Table 1 summarizes descriptive and univariate statistics on risk factors associated with childhood anemia. The table is divided into three categories: societal characteristics, parental characteristics, and child characteristics. The odds ratios (OR) and 95% confidence intervals (CI) for several traits associated with childhood anemia are also presented in this table. Around 93% of households have more than nine members. Approximately 59% of households reside in rural areas. A substantial proportion of households, 41%, obtained their drinking water from sources that were not improved. About three-fourths (73%) of households were led by males. Approximately 65% of fathers had some formal education.
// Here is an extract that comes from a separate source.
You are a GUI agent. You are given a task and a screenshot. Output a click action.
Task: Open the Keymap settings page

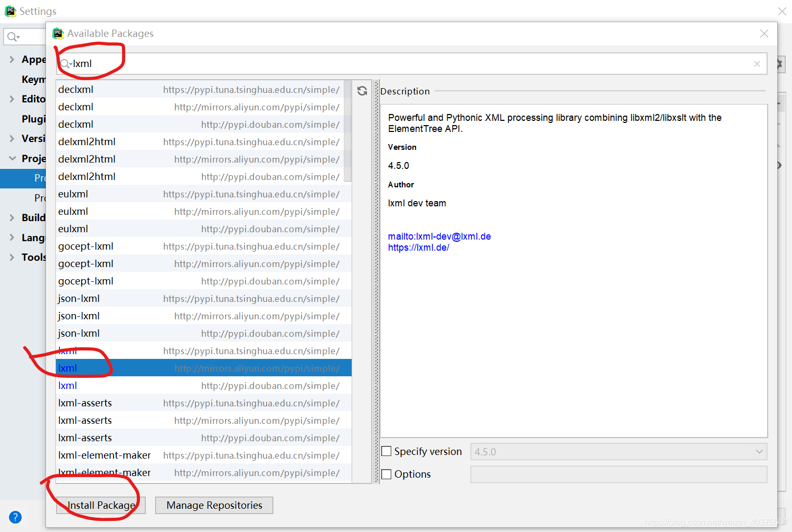[34, 79]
About 56% of the children have poor socioeconomic status. Approximately 16% of mothers have only completed primary education. Approximately 24% of the mothers belonged to the 20–29 age group. Women’s smoking ratio was reported to be less than 1% in Ghana. About half (54%) of the pregnant women consumed intestinal parasite medication, and most (91%) mothers consumed iron during pregnancy. More than half (55.15%) of children were breastfed, and 64% were nursed within the first hour of birth. In Ghana, most mothers (83%) are employed.

Table 1.

Summary statistics of risk factors and univariate analysis of anemia status for children of ages 5 years or below, GDHS-2022, (n = 9353).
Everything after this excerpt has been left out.